Friday, March 30, 2012

Importing into HRIT

Having a good import tool is one of the most important things in building a digital text archive. When you have 2,000+ files to load into the system doing anything by hand with them is prohibitively expensive. I've tried to identify the steps that must be implemented to represent texts as multi-version works described by multi-version standoff properties. I intend to tick off these steps as I do them. Most of the stuff is already available in some form. It's really just a matter of pulling it all together.

  1. A GUI to interact with the user:
    • Select files for upload.
    • Gather information about where the merged files are to go.
    • Also specify a filter for plain text files if any
    • Verify that the inputted information makes sense
  2. Compare each submitted file with the first file. If less than say 10% similar or it is too large reject it, and tell the user.
  3. Split the remaining files into two groups: a) plain text and b) XML
  4. Filter the plain text files and so produce one set of markup for each.
  5. Split the XML files into further versions, so multiplying them. This happens if there are any add/del, sic/corr, app/rdg etc variations.
  6. Strip each XML file into markup and text.
  7. Merge the sets of markup and text into a corcode and a cortex, and install it in the specified location.

That completes the basic import process.

Sunday, March 11, 2012

A Better Way to do Transpositions

One of the weaknesses of nmerge is its handling of block-size transpositions. It does the small ones OK, but large transposed blocks pose a problem because they are rarely contiguous. They tend to break up into short strings of literal similarity, punctuated by small differences in spelling. For example, if you transposed a paragraph in Shakespeare between two editions, differences in spelling would make it hard for the program to see that all the small similarities add up to an entire transposed block. Every idea I had to get around this limitation threatened to make nmerge much slower. Until now.

At the moment, when you add a version to the variant graph (as shown above) it aligns it with the graph directly opposite. It does this recursively, by merging sections of identical text and then gradually making the leftover sub-graphs and sub-sections of the new version smaller and smaller until all the new text is merged into the main graph.
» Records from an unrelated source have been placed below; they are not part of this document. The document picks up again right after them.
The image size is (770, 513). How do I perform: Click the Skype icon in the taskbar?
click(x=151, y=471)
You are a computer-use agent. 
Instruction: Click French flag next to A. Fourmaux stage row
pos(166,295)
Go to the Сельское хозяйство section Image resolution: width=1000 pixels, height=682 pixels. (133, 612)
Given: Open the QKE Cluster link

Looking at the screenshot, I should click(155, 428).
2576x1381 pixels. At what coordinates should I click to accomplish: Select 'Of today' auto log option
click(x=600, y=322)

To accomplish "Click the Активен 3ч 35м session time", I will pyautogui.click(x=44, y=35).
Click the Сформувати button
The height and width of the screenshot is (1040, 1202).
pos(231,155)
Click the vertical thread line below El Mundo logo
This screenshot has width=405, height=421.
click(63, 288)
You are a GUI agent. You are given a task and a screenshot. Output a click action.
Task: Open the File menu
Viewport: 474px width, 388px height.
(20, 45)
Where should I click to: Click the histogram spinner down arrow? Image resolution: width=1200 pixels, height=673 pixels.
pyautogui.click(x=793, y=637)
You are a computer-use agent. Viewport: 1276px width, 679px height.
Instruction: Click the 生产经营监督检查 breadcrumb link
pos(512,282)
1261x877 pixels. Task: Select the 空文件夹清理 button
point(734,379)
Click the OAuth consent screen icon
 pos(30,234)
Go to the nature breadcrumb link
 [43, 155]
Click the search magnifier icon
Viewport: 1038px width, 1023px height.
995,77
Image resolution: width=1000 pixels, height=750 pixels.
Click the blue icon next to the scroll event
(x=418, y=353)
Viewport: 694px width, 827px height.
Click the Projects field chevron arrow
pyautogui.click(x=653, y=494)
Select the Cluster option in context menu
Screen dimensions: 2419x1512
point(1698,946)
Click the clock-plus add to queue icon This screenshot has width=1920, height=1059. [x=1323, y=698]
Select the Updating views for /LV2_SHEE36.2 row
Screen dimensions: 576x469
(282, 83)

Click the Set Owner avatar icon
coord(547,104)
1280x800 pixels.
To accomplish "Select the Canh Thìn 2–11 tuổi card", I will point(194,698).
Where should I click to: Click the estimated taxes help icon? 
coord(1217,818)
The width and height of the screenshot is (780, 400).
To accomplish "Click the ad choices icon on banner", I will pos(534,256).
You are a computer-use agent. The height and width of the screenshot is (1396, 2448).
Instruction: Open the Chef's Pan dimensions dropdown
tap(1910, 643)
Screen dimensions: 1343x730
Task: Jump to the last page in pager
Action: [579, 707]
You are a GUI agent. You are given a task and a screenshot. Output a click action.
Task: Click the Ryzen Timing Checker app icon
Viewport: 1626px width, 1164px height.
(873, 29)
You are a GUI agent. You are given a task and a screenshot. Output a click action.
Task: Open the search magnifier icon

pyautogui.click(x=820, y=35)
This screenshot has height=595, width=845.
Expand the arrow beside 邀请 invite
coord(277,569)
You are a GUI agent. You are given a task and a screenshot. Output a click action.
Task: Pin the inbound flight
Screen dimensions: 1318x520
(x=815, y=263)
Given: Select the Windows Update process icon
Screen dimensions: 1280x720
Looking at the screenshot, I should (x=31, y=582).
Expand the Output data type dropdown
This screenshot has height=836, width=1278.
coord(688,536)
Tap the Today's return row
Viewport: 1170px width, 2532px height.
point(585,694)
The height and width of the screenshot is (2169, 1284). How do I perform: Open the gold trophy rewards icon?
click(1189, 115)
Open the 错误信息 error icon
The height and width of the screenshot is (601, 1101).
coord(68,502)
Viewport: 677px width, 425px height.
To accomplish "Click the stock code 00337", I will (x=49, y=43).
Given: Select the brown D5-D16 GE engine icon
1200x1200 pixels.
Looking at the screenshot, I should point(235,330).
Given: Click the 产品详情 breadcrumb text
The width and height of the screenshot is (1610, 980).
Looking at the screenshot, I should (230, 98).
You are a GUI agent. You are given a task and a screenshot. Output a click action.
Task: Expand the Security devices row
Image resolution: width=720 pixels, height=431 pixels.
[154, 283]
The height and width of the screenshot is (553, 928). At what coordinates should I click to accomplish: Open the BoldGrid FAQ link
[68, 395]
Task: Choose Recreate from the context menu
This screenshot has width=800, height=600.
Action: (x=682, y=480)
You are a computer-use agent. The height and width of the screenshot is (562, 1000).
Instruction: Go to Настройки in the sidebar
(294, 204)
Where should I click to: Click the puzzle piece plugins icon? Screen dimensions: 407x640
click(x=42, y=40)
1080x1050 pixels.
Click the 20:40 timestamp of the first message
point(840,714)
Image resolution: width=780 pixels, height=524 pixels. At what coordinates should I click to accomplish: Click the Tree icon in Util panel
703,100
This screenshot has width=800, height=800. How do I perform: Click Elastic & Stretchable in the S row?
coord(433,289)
So in the drawing above the left-over sub-graphs are "The quick red/brown" and "lazy dog." and the new version fragments are "The lazy grey" and "quick dog." Transpositions are looked for to the left and right of the opposite graph-section and replace the direct alignment if a longer match is found. This can only find short contiguous sections of transposed text, and if they are far enough away nmerge simply ignores them. The longest match between "The lazy grey" and its opposite sub-graph is "The", but there is a longer match "lazy" with the other sub-graph. NMerge might miss this because it is too far away, relatively speaking.

The new algorithm is much simpler. Rather than align a section of new text with its directly opposite sub-graph and then look to either side for transpositions, it aligns it with all the remaining subgraphs equally. So if there is transposition of an entire block – and we found this quite often in the Tagore poems – nmerge will simply choose the best subgraph to align with for each new section of the text. The problem now is to stop it making trivial transpositions like "the" between the start and end of the work. Some kind of weighting based on previous alignments between blocks as well as distance and length might be the way to go.

Tuesday, March 6, 2012

HritServer Progress

Hritserver has progressed to version 0.1.2. It can generate HTML for compare view, with parallel texts that will be able to syncro-scroll, plain HTML versions, a dropdown menu to select versions, and a few services like stripping XML into markup and plain text. The back-end is also taking shape:

The idea here is to build up a web page in any web-development system whatsoever from a series of configurable components. Each component is just a fragment of HTML whose formatting and markup can be specified by the user. When I say markup I don't mean XML, I mean standoff properties. So you can have multiple markup sets and stylesheets for one text that combine sensibly. Or you can just ask for that component and let the default formatting do all the hard work for you.

The back-end shown above in a very early version is supposed to be a 'reference implementation' that fully exercises the HritServer application. So you can see what it is capable of and how to do it at the same time.